Requirement: Return the line containing "Task: Click the" and every line beneath it through the end of the entries below, unchanged. Pictures stay out.

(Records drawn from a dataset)

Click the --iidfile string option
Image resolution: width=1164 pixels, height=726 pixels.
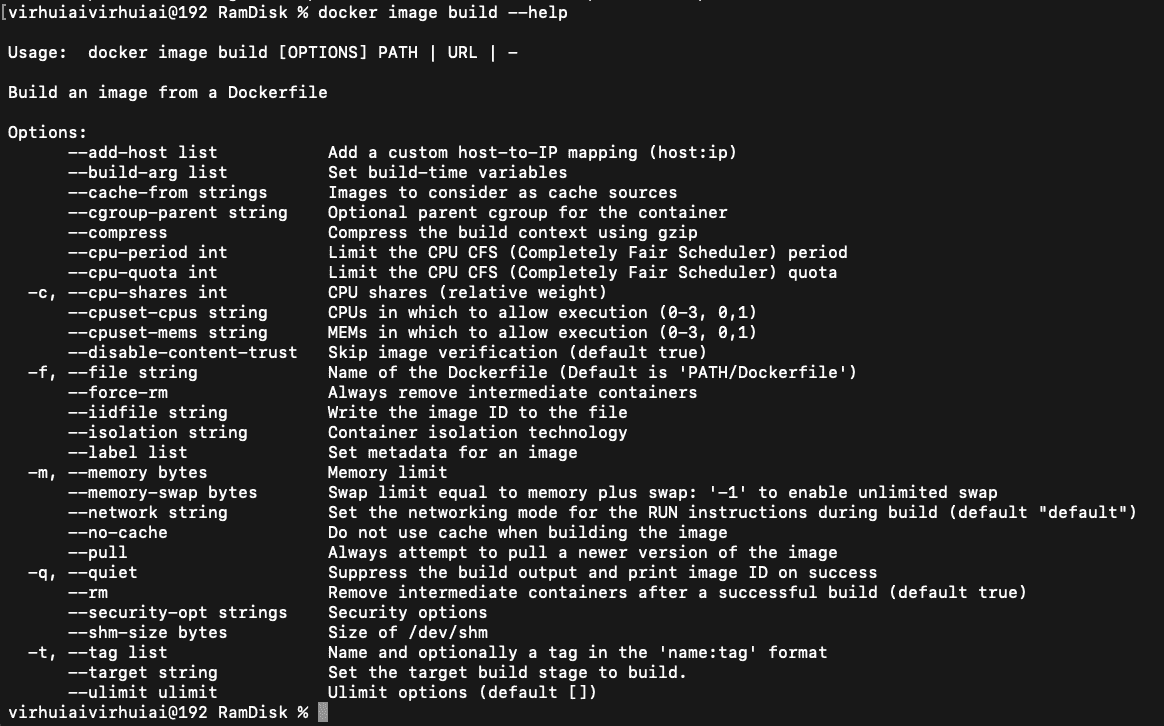148,413
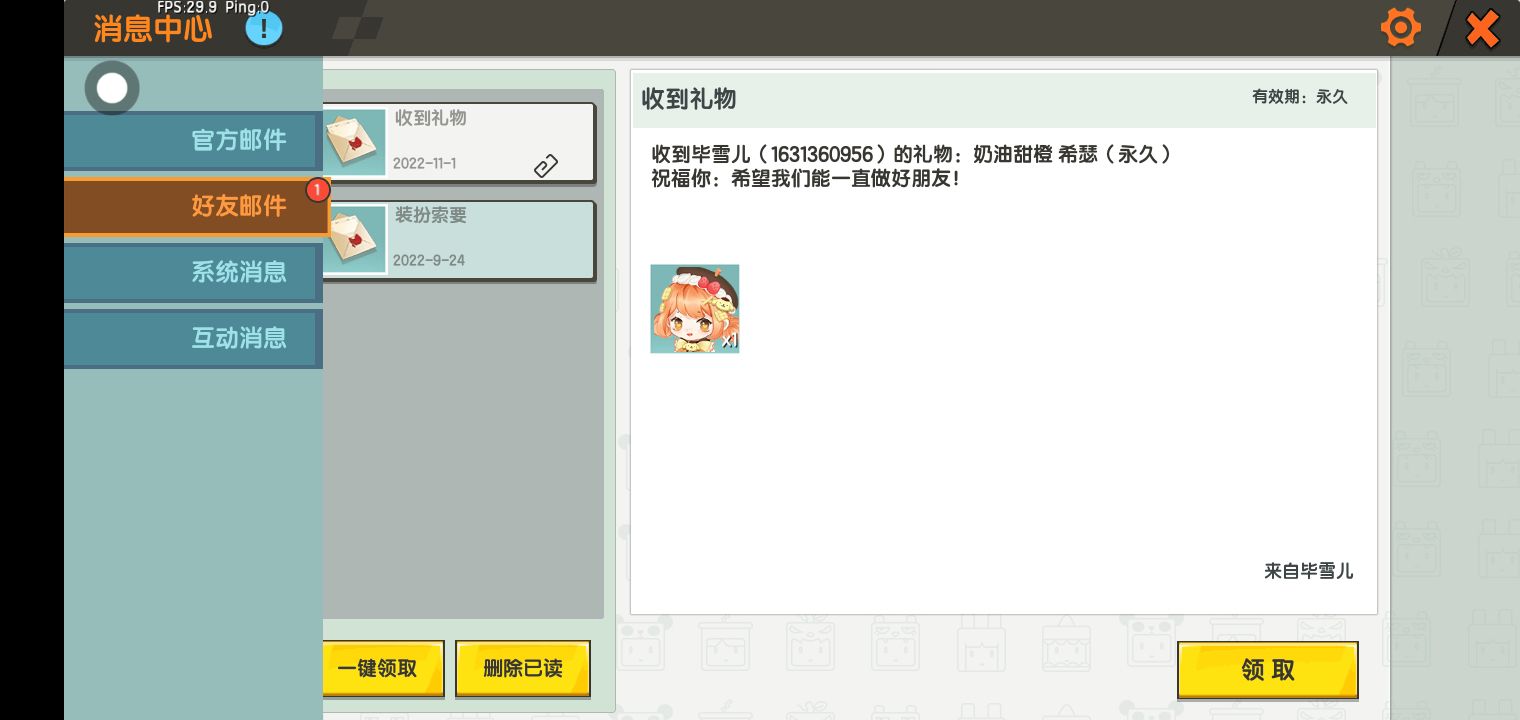Open settings with the orange gear icon
Image resolution: width=1520 pixels, height=720 pixels.
coord(1400,27)
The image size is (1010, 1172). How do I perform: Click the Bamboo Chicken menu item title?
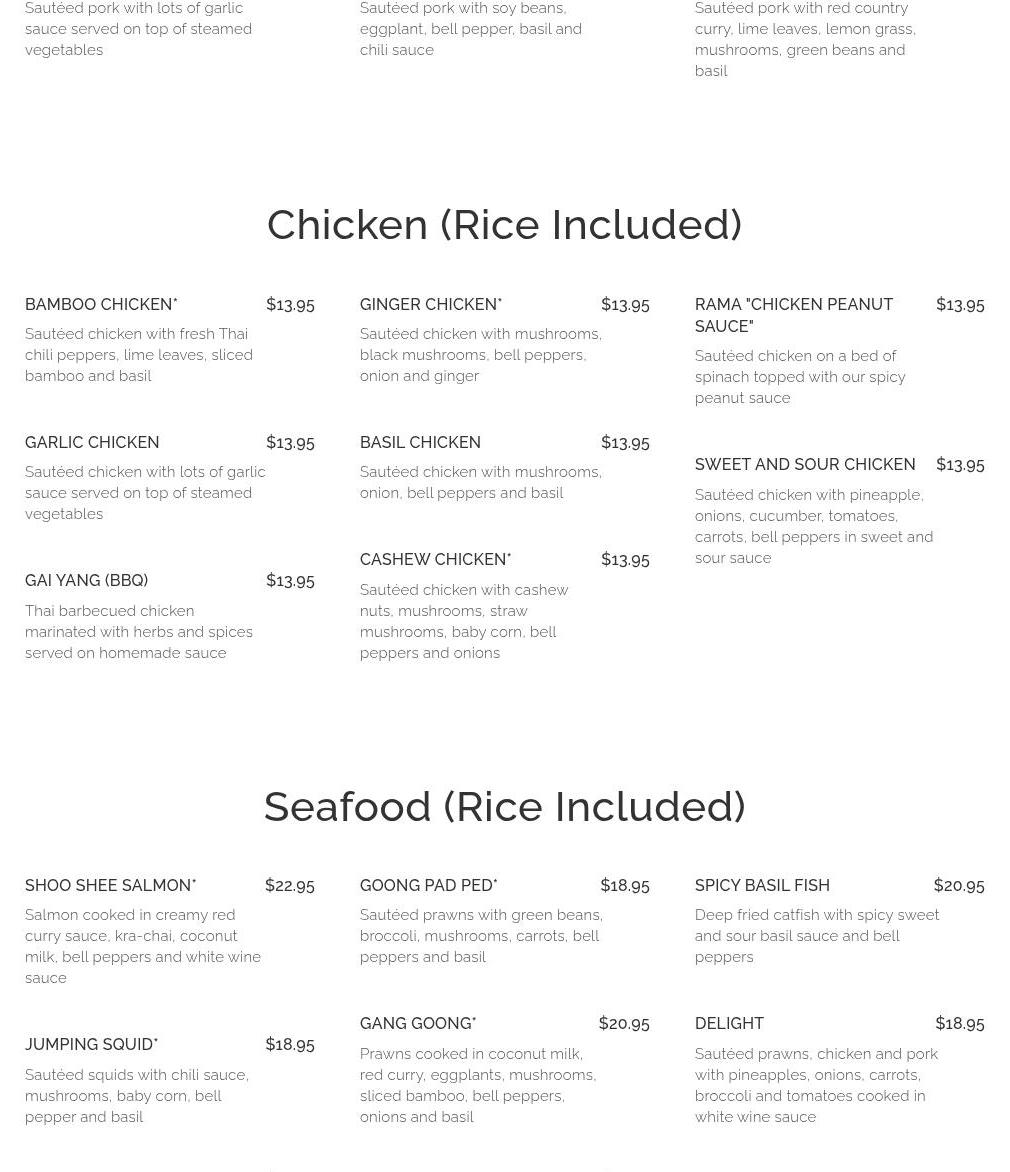(x=101, y=304)
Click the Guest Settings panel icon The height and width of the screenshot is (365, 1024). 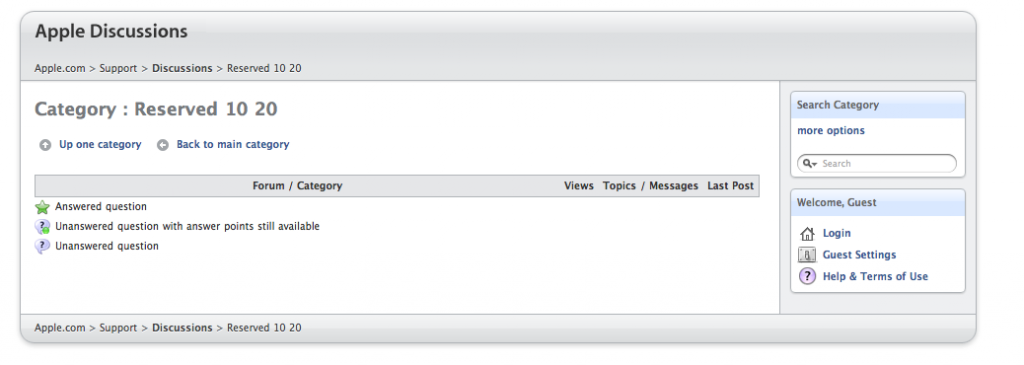[807, 255]
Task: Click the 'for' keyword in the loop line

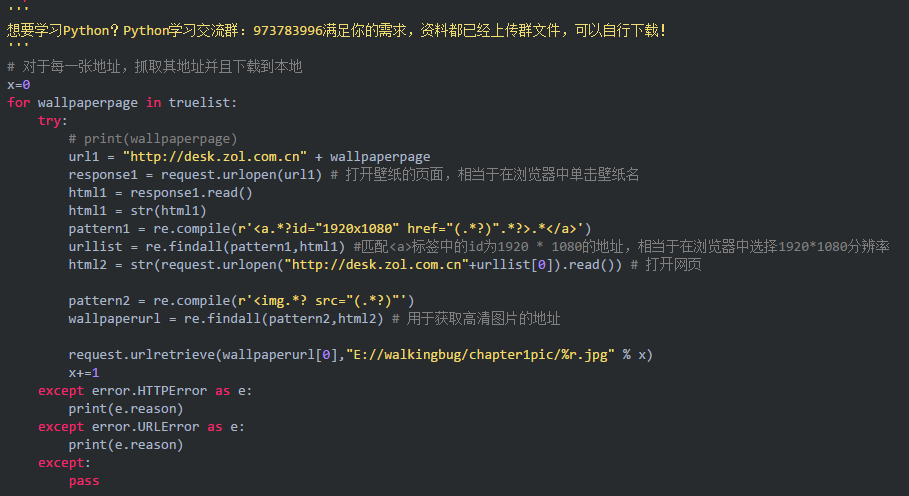Action: 19,103
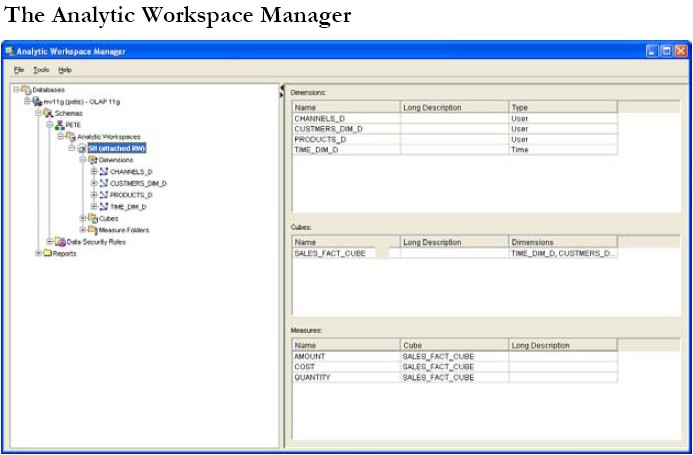Viewport: 693px width, 455px height.
Task: Collapse the Dimensions tree node
Action: (x=83, y=160)
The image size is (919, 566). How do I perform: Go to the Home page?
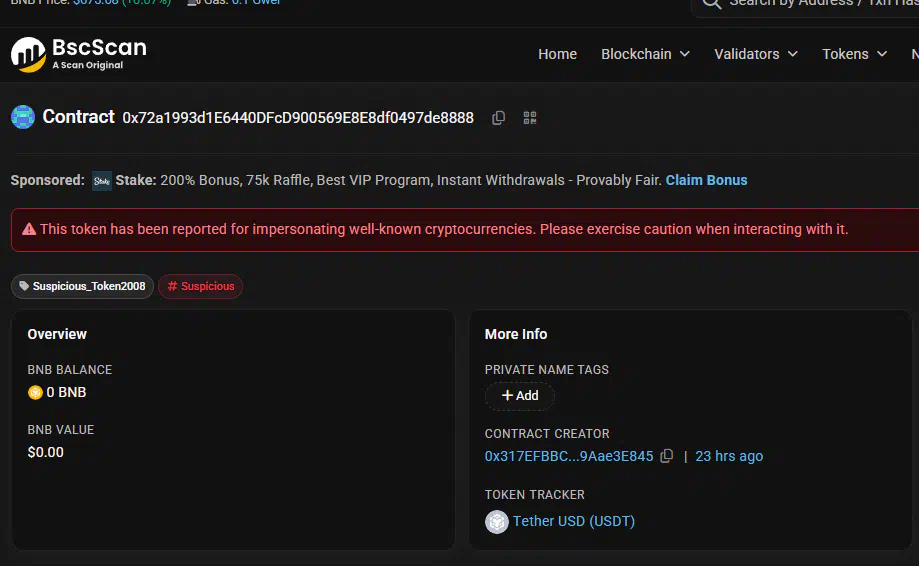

Problem solution:
Task: Click the 'for' keyword in the loop line

Action: 19,103
Viewport: 693px width, 455px height.
Task: Collapse the Dimensions tree node
Action: (x=83, y=160)
The image size is (919, 566). How do I perform: Go to the Home page?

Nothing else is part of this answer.